- Given problem
Arrange every line of the records below as a numbered list, leaving out the blank lines.

Rows of pointing data:
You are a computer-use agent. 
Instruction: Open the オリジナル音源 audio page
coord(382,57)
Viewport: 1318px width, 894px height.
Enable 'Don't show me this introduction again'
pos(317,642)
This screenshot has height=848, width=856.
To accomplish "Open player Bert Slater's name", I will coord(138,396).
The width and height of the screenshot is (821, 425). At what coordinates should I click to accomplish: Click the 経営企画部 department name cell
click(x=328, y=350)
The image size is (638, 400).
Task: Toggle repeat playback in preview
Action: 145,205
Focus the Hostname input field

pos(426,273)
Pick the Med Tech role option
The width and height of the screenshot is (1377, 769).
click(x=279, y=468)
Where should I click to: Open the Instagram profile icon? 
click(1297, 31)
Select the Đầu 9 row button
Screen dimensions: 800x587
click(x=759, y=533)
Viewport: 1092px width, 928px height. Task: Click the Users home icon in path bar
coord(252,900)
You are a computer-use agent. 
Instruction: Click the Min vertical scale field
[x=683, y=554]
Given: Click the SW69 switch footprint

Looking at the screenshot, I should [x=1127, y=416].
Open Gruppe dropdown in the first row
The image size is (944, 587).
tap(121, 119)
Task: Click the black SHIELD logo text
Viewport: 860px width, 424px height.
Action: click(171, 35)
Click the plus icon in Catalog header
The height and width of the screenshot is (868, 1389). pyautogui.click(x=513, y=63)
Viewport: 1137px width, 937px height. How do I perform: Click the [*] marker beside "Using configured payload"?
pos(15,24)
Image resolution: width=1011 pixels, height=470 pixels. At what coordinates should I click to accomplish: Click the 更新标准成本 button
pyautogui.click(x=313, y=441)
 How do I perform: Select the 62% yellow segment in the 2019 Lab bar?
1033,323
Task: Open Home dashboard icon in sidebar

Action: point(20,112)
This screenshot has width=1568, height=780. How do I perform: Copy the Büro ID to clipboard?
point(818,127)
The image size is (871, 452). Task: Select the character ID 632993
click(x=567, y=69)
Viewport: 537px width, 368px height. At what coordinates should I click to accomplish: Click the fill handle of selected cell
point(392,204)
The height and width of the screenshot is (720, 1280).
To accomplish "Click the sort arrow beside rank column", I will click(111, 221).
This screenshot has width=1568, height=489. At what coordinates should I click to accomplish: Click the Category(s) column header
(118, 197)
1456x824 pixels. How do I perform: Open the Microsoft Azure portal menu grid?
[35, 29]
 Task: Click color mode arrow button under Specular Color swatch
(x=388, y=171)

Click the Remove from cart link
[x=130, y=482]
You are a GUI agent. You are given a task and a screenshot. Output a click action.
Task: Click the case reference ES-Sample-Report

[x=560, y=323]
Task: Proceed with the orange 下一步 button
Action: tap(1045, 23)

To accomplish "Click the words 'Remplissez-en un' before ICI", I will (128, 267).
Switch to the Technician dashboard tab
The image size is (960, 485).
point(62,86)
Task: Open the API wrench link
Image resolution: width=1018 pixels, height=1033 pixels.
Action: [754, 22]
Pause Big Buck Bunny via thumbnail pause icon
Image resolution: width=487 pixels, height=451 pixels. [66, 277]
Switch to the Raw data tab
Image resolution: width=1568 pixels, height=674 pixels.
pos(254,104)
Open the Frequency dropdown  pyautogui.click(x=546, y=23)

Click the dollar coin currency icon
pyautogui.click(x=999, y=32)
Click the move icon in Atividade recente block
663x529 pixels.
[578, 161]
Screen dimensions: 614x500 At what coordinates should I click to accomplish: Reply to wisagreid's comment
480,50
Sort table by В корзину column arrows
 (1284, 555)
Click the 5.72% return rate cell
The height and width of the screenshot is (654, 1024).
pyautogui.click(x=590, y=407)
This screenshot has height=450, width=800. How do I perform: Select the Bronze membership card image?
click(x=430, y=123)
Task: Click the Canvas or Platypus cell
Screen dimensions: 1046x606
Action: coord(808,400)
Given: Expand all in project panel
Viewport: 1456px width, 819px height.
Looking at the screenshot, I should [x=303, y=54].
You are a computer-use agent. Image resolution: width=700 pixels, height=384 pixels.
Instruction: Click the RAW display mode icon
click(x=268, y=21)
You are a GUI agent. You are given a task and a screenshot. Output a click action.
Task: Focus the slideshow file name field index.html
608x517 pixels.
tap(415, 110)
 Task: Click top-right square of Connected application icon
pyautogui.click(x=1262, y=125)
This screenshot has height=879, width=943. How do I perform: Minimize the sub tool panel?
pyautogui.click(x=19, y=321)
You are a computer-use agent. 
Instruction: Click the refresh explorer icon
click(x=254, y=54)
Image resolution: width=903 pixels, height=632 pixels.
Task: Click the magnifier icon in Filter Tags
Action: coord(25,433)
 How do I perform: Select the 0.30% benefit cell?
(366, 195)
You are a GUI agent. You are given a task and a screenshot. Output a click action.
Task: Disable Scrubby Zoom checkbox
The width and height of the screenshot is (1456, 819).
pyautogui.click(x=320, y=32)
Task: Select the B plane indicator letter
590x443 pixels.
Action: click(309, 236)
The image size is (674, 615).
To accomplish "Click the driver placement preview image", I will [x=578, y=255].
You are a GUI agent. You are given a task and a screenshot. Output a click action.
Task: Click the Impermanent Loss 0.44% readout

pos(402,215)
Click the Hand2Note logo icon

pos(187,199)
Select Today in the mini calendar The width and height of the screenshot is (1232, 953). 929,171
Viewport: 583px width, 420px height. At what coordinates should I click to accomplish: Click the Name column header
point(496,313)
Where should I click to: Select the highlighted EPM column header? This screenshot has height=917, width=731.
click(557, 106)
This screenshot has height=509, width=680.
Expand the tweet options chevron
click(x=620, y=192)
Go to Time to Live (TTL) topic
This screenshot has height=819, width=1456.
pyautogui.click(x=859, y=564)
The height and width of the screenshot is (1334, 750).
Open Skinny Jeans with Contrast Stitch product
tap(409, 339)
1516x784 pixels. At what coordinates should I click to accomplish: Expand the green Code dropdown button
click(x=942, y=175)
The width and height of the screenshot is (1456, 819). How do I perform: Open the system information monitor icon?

- Problem solution
1. You are a computer-use agent. 
2. Instruction: Open the オリジナル音源 audio page
3. coord(382,57)
4. Viewport: 1318px width, 894px height.
5. Enable 'Don't show me this introduction again'
6. pos(317,642)
7. This screenshot has height=848, width=856.
8. To accomplish "Open player Bert Slater's name", I will coord(138,396).
9. The width and height of the screenshot is (821, 425). At what coordinates should I click to accomplish: Click the 経営企画部 department name cell
10. click(x=328, y=350)
11. The image size is (638, 400).
12. Task: Toggle repeat playback in preview
13. Action: 145,205
14. Focus the Hostname input field
15. pos(426,273)
16. Pick the Med Tech role option
17. The width and height of the screenshot is (1377, 769).
18. click(x=279, y=468)
19. Where should I click to: Open the Instagram profile icon? 
20. click(1297, 31)
21. Select the Đầu 9 row button
22. Screen dimensions: 800x587
23. click(x=759, y=533)
24. Viewport: 1092px width, 928px height. Task: Click the Users home icon in path bar
25. coord(252,900)
26. You are a computer-use agent. 
27. Instruction: Click the Min vertical scale field
28. [x=683, y=554]
29. Given: Click the SW69 switch footprint
30. Looking at the screenshot, I should [x=1127, y=416].
31. Open Gruppe dropdown in the first row
32. The image size is (944, 587).
33. tap(121, 119)
34. Task: Click the black SHIELD logo text
35. Viewport: 860px width, 424px height.
36. Action: click(171, 35)
37. Click the plus icon in Catalog header
38. The height and width of the screenshot is (868, 1389). pyautogui.click(x=513, y=63)
39. Viewport: 1137px width, 937px height. How do I perform: Click the [*] marker beside "Using configured payload"?
40. pos(15,24)
41. Image resolution: width=1011 pixels, height=470 pixels. At what coordinates should I click to accomplish: Click the 更新标准成本 button
42. pyautogui.click(x=313, y=441)
43.  How do I perform: Select the 62% yellow segment in the 2019 Lab bar?
44. 1033,323
45. Task: Open Home dashboard icon in sidebar
46. Action: point(20,112)
47. This screenshot has width=1568, height=780. How do I perform: Copy the Büro ID to clipboard?
48. point(818,127)
49. The image size is (871, 452). Task: Select the character ID 632993
50. click(x=567, y=69)
51. Viewport: 537px width, 368px height. At what coordinates should I click to accomplish: Click the fill handle of selected cell
52. point(392,204)
53. The height and width of the screenshot is (720, 1280).
54. To accomplish "Click the sort arrow beside rank column", I will click(111, 221).
55. This screenshot has width=1568, height=489. At what coordinates should I click to accomplish: Click the Category(s) column header
56. (118, 197)
57. 1456x824 pixels. How do I perform: Open the Microsoft Azure portal menu grid?
58. [35, 29]
59.  Task: Click color mode arrow button under Specular Color swatch
60. (x=388, y=171)
61. Click the Remove from cart link
62. [x=130, y=482]
63. You are a GUI agent. You are given a task and a screenshot. Output a click action.
64. Task: Click the case reference ES-Sample-Report
65. [x=560, y=323]
66. Task: Proceed with the orange 下一步 button
67. Action: tap(1045, 23)
68. To accomplish "Click the words 'Remplissez-en un' before ICI", I will (128, 267).
69. Switch to the Technician dashboard tab
70. The image size is (960, 485).
71. point(62,86)
72. Task: Open the API wrench link
73. Image resolution: width=1018 pixels, height=1033 pixels.
74. Action: [754, 22]
75. Pause Big Buck Bunny via thumbnail pause icon
76. Image resolution: width=487 pixels, height=451 pixels. [66, 277]
77. Switch to the Raw data tab
78. Image resolution: width=1568 pixels, height=674 pixels.
79. pos(254,104)
80. Open the Frequency dropdown  pyautogui.click(x=546, y=23)
81. Click the dollar coin currency icon
82. pyautogui.click(x=999, y=32)
83. Click the move icon in Atividade recente block
84. 663x529 pixels.
85. [578, 161]
86. Screen dimensions: 614x500 At what coordinates should I click to accomplish: Reply to wisagreid's comment
87. 480,50
88. Sort table by В корзину column arrows
89.  (1284, 555)
90. Click the 5.72% return rate cell
91. The height and width of the screenshot is (654, 1024).
92. pyautogui.click(x=590, y=407)
93. This screenshot has height=450, width=800. How do I perform: Select the Bronze membership card image?
94. click(x=430, y=123)
95. Task: Click the Canvas or Platypus cell
96. Screen dimensions: 1046x606
97. Action: coord(808,400)
98. Given: Expand all in project panel
99. Viewport: 1456px width, 819px height.
100. Looking at the screenshot, I should [x=303, y=54].
101. You are a computer-use agent. Image resolution: width=700 pixels, height=384 pixels.
102. Instruction: Click the RAW display mode icon
103. click(x=268, y=21)
104. You are a GUI agent. You are given a task and a screenshot. Output a click action.
105. Task: Focus the slideshow file name field index.html
106. 608x517 pixels.
107. tap(415, 110)
108.  Task: Click top-right square of Connected application icon
109. pyautogui.click(x=1262, y=125)
110. This screenshot has height=879, width=943. How do I perform: Minimize the sub tool panel?
111. pyautogui.click(x=19, y=321)
112. You are a computer-use agent. 
113. Instruction: Click the refresh explorer icon
114. click(x=254, y=54)
115. Image resolution: width=903 pixels, height=632 pixels.
116. Task: Click the magnifier icon in Filter Tags
117. Action: coord(25,433)
118.  How do I perform: Select the 0.30% benefit cell?
119. (366, 195)
120. You are a GUI agent. You are given a task and a screenshot. Output a click action.
121. Task: Disable Scrubby Zoom checkbox
122. The width and height of the screenshot is (1456, 819).
123. pyautogui.click(x=320, y=32)
124. Task: Select the B plane indicator letter
125. 590x443 pixels.
126. Action: click(309, 236)
127. The image size is (674, 615).
128. To accomplish "Click the driver placement preview image", I will [x=578, y=255].
129. You are a GUI agent. You are given a task and a screenshot. Output a click action.
130. Task: Click the Impermanent Loss 0.44% readout
131. pos(402,215)
132. Click the Hand2Note logo icon
133. pos(187,199)
134. Select Today in the mini calendar The width and height of the screenshot is (1232, 953). 929,171
135. Viewport: 583px width, 420px height. At what coordinates should I click to accomplish: Click the Name column header
136. point(496,313)
137. Where should I click to: Select the highlighted EPM column header? This screenshot has height=917, width=731.
138. click(557, 106)
139. This screenshot has height=509, width=680.
140. Expand the tweet options chevron
141. click(x=620, y=192)
142. Go to Time to Live (TTL) topic
143. This screenshot has height=819, width=1456.
144. pyautogui.click(x=859, y=564)
145. The height and width of the screenshot is (1334, 750).
146. Open Skinny Jeans with Contrast Stitch product
147. tap(409, 339)
148. 1516x784 pixels. At what coordinates should I click to accomplish: Expand the green Code dropdown button
149. click(x=942, y=175)
150. The width and height of the screenshot is (1456, 819). How do I perform: Open the system information monitor icon?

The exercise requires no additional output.